• Task prompt: Look in the material below for the line with "Open the purple background color swatch" and the line with "Task: Click the Polaris bot avatar", then set down exactly those two lines and all lines between, nothing more.

• Data supplied:
<<<<

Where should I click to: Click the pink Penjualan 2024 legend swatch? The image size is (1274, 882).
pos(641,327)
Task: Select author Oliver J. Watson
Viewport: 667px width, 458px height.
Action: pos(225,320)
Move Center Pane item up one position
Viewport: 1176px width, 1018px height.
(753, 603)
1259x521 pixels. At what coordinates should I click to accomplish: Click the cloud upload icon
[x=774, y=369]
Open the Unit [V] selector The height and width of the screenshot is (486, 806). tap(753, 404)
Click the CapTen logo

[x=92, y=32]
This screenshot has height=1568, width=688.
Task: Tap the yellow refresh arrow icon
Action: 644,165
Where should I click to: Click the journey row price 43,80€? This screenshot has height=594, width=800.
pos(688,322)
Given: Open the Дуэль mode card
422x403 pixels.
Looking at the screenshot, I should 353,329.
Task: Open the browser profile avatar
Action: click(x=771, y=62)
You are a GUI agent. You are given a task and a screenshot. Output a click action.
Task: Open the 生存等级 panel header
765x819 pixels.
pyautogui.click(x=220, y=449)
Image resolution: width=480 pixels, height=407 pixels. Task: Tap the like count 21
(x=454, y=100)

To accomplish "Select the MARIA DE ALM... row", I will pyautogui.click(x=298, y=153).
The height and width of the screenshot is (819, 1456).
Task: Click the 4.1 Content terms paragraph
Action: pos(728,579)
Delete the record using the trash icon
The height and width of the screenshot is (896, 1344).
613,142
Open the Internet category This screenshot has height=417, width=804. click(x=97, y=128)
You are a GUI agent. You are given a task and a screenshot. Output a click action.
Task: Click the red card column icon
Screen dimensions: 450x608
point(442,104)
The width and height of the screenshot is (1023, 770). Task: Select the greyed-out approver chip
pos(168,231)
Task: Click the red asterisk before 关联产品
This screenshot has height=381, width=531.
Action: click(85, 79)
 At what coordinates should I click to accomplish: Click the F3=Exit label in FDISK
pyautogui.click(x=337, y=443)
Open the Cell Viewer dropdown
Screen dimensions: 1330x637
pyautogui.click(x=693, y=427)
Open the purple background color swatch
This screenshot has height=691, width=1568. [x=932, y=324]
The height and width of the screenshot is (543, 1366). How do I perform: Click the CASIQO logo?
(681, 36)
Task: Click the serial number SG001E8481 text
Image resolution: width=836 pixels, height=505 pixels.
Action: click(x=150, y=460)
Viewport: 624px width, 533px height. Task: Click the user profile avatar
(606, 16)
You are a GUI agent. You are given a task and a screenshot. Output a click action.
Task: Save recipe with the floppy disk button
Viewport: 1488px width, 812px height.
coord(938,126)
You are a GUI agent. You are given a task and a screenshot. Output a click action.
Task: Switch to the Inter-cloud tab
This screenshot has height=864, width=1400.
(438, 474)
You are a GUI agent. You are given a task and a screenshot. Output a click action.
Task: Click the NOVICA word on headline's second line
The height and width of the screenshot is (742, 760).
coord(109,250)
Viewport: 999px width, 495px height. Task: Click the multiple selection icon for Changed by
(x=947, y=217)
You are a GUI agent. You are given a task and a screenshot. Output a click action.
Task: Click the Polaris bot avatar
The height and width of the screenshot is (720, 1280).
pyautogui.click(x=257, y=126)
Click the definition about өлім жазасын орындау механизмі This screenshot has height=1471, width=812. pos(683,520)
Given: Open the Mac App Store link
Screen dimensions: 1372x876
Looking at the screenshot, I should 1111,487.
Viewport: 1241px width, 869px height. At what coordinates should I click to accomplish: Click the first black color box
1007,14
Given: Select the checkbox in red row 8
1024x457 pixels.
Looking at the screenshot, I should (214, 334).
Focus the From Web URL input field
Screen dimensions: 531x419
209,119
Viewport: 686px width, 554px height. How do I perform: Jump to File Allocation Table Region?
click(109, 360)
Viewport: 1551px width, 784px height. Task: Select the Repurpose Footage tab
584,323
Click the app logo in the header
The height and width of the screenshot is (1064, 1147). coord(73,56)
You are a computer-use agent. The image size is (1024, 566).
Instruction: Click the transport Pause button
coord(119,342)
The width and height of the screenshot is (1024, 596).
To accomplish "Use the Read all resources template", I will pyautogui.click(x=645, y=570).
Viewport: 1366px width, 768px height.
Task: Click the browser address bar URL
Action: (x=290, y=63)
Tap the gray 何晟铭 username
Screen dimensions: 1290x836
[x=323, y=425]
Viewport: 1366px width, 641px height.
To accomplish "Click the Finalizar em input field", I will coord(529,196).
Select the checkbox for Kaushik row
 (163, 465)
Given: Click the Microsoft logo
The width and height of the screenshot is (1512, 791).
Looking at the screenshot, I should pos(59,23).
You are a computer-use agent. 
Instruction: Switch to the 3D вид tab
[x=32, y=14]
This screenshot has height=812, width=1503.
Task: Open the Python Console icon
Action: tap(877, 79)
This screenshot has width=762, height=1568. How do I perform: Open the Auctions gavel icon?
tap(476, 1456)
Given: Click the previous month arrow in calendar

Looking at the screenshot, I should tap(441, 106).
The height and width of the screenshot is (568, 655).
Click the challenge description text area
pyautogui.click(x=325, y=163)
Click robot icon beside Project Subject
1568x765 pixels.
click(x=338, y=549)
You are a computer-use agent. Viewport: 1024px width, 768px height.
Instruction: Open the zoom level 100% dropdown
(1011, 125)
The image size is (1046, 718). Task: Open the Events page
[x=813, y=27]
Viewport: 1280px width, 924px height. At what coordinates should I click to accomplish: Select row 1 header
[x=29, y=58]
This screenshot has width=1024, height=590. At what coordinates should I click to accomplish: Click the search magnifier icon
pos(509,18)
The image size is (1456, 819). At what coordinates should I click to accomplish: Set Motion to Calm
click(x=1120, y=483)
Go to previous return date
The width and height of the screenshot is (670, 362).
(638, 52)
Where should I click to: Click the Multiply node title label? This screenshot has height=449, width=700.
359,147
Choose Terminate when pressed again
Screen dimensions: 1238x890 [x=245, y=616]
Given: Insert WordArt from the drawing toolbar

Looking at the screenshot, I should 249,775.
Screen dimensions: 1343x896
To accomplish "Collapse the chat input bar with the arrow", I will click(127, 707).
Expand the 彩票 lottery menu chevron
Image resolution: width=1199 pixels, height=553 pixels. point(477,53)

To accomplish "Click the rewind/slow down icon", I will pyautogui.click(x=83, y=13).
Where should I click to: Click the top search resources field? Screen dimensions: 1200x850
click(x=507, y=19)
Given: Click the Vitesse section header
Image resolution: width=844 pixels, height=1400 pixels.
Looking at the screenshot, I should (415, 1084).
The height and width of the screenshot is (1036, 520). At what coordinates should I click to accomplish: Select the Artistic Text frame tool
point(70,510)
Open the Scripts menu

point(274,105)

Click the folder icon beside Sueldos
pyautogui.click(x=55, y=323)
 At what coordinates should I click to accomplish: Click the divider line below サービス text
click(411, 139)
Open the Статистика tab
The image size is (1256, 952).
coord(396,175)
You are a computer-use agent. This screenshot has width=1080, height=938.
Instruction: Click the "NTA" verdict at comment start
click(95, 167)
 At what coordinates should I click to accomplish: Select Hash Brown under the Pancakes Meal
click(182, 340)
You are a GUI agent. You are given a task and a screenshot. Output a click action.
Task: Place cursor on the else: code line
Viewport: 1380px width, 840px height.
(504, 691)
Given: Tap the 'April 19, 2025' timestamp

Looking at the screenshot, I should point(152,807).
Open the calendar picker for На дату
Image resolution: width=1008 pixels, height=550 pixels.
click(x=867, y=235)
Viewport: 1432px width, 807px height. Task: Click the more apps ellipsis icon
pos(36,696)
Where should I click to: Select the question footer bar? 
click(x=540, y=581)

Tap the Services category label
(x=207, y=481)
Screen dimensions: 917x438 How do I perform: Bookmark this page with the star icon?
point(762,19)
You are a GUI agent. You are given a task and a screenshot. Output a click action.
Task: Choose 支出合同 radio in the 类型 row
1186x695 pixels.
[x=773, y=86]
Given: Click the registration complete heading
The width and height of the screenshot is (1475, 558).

>>>>

• Your response:
Open the purple background color swatch
This screenshot has height=691, width=1568. [x=932, y=324]
The height and width of the screenshot is (543, 1366). How do I perform: Click the CASIQO logo?
(681, 36)
Task: Click the serial number SG001E8481 text
Image resolution: width=836 pixels, height=505 pixels.
Action: click(x=150, y=460)
Viewport: 624px width, 533px height. Task: Click the user profile avatar
(606, 16)
You are a GUI agent. You are given a task and a screenshot. Output a click action.
Task: Save recipe with the floppy disk button
Viewport: 1488px width, 812px height.
coord(938,126)
You are a GUI agent. You are given a task and a screenshot. Output a click action.
Task: Switch to the Inter-cloud tab
This screenshot has height=864, width=1400.
(438, 474)
You are a GUI agent. You are given a task and a screenshot. Output a click action.
Task: Click the NOVICA word on headline's second line
The height and width of the screenshot is (742, 760).
coord(109,250)
Viewport: 999px width, 495px height. Task: Click the multiple selection icon for Changed by
(x=947, y=217)
You are a GUI agent. You are given a task and a screenshot. Output a click action.
Task: Click the Polaris bot avatar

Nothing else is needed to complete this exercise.